IDA Foundation
- Founded: 1972
- Type: Not-for-profit Social enterprise
- Headquarters: Amsterdam, Netherlands
- Location: Slochterweg 35, 1027 AA Amsterdam;
- Coordinates: 52°23′34″N 4°57′41″E﻿ / ﻿52.3927°N 4.9614°E
- Region served: Worldwide (130+ countries)
- Products: Essential medicines, medical supplies
- Key people: Wendy Eggen (CEO) Jenno Ipema (CFO)
- Website: www.idafoundation.org

= International Dispensary Association Foundation =

The International Dispensary Association Foundation (IDA Foundation) was created in 1972 in Amsterdam. Its goal is to improve access to important medications and health care equipment in the developing world. It works to achieve this by directly selling these items to organizations working in those areas of the world. It is a not for profit organisation. As of 2019 they were selling more than 3,000 products in more than 130 countries. What they distribute is based in part on the WHO Model List of Essential Medicines.

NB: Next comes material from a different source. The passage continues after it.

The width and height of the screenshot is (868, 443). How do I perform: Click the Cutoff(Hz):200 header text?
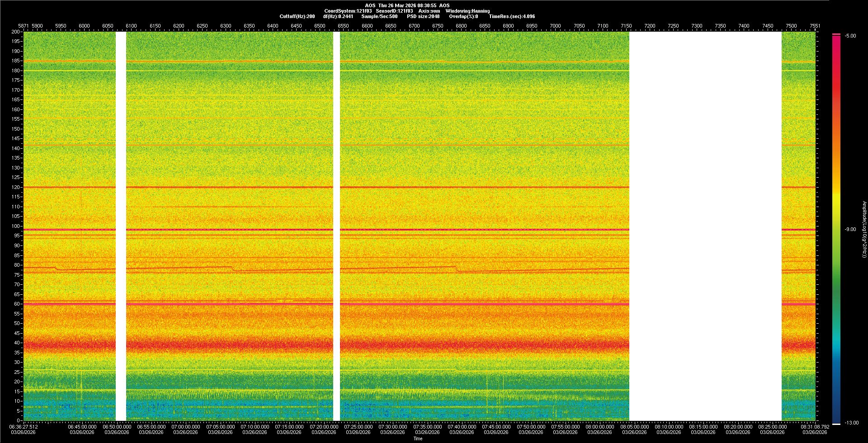[297, 16]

Oily chloramphenicol (or chloramphenicol oil suspension) is a long-acting preparation of chloramphenicol first introduced by Roussel Uclaf in 1954; marketed as Tifomycine, it was originally used as a treatment for typhoid. Roussel stopped production of oily chloramphenicol in 1995; the IDA Foundation has manufactured it since 1998, first in Malta and then in India from December 2004.